Ryan’s story is an inspiring one. He was admitted to UNC almost a year ago, on Dec. 5, 2008 after a car accident that left him with burns covering close to 80 percent of his body.  Bruce Cairns, Ryan’s doctor, described the burns, which covered his chest, neck, arms and head, as “the deepest kind you can possibly have.” Since he was admitted, Ryan has undergone nine operations. But Ryan seems to take it all in stride. “Just because I’m a little handicapped now, I’m not going to let it stop me.”

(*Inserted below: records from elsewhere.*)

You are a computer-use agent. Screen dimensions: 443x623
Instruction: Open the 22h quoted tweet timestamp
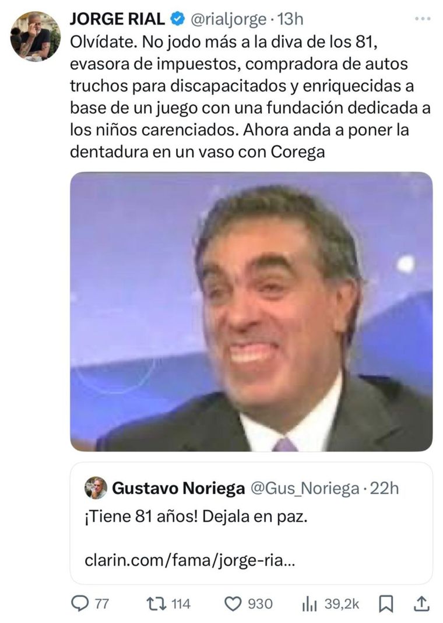click(384, 488)
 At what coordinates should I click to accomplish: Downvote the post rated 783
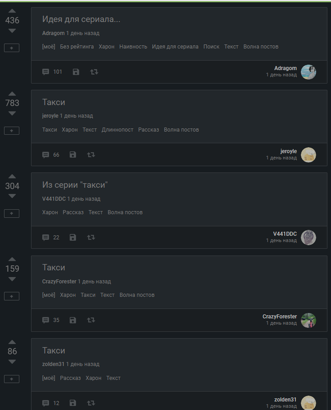click(x=12, y=113)
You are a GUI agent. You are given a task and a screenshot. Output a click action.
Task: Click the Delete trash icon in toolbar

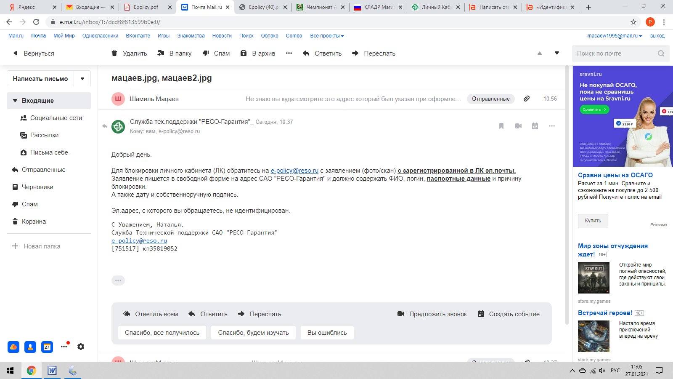click(x=114, y=53)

Well, it clearly hasn’t. Ryan, who is from Monroe, NC, was in the middle of his senior year at the Central Academy of Technology and Arts doing a pre-engineering concentration, when the accident put his schooling on hold – for a little while. As soon as he was able, in May, he began taking senior English (the only class he needed to graduate) with a hospital school teacher who would conduct the classes orally while he learned how to write again. He was done by September.

Ryan says he looks at his graduation as the close of a chapter. Of course, graduation always signifies the close of some chapter. But he’s referring to something different. He is merely days away from discharge and is more than ready to move forward – from the accident, from the hospital – and he’ll do it with a high school diploma. Congrats, Ryan.